Problem statement
Sift the listing for lines that hold the string "agent" and pull them out.

Input records
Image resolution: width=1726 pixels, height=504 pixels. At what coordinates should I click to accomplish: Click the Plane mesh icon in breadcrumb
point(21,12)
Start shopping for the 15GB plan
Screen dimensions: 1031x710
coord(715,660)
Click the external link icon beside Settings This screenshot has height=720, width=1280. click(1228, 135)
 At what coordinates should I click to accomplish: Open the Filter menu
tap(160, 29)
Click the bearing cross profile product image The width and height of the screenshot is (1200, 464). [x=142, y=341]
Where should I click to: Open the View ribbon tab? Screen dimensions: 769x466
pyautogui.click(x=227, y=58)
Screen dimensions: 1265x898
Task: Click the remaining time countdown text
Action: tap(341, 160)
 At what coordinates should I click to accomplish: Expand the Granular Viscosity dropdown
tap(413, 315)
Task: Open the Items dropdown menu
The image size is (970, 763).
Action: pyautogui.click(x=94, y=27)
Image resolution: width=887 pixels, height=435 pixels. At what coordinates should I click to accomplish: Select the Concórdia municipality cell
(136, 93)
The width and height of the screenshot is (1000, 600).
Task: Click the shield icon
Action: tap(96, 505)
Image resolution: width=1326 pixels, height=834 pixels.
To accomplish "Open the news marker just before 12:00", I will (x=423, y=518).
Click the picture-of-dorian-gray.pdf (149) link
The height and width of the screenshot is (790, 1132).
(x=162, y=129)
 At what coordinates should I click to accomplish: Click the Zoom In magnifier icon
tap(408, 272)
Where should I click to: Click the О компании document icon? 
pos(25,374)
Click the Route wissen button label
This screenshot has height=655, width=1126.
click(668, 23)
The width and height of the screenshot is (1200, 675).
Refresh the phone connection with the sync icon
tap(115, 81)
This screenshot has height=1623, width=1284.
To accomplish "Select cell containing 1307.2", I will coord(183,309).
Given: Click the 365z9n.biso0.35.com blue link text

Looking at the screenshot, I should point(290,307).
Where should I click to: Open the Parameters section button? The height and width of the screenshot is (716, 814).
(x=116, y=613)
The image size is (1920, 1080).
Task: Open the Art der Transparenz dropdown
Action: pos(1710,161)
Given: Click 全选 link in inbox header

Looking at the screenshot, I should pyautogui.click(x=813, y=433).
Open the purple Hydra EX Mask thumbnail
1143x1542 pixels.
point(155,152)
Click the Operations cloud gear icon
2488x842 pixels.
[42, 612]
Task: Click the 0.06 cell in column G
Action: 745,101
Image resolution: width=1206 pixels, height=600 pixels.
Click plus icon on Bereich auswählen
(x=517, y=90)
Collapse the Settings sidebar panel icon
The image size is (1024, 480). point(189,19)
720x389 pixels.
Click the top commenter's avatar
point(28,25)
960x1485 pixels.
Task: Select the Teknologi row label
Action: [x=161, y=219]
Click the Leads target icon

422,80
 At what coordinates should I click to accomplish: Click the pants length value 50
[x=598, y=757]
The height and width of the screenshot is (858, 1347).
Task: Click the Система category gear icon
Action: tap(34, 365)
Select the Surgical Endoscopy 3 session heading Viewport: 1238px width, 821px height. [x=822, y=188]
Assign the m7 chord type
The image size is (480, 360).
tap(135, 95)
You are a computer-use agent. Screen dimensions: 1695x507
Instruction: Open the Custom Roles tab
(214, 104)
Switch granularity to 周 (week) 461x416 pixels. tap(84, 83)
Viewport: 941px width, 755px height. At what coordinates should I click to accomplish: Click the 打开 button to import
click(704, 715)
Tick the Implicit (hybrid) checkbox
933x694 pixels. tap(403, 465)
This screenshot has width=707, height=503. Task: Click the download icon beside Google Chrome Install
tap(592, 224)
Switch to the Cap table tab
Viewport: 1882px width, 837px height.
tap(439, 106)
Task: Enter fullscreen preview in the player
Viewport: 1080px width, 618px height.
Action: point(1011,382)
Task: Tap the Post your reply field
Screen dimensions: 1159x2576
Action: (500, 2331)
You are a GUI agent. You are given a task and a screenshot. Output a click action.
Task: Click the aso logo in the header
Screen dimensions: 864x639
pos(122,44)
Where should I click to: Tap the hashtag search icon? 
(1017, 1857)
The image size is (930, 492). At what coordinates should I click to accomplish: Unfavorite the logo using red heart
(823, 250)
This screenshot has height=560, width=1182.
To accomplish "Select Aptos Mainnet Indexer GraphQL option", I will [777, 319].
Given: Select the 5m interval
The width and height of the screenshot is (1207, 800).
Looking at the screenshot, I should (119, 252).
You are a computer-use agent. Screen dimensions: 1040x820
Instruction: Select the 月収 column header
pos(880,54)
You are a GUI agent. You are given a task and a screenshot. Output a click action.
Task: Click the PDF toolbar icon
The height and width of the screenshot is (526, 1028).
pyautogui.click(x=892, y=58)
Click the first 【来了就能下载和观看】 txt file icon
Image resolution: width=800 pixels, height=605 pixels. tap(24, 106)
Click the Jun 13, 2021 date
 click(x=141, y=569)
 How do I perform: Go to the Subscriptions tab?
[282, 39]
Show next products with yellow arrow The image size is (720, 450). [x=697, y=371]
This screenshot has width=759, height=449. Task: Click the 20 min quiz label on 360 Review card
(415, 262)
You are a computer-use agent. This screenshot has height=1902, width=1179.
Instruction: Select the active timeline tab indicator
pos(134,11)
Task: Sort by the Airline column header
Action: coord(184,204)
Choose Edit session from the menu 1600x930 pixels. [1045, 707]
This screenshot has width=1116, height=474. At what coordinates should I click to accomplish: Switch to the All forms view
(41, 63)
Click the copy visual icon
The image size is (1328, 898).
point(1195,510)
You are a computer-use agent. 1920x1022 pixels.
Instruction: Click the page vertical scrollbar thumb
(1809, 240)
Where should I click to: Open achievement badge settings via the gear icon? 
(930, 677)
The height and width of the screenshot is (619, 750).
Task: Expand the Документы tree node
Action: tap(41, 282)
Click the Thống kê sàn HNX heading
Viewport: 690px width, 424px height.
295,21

Solved exercise
You are a computer-use agent. Screen dimensions: 1695x507
You are a GUI agent. You are given a task and a screenshot. Output a click action.
You are a computer-use agent. Screen dimensions: 1040x820
You are a GUI agent. You are given a task and a screenshot. Output a click action.
You are a computer-use agent. This screenshot has height=1902, width=1179.
You are a computer-use agent. 1920x1022 pixels.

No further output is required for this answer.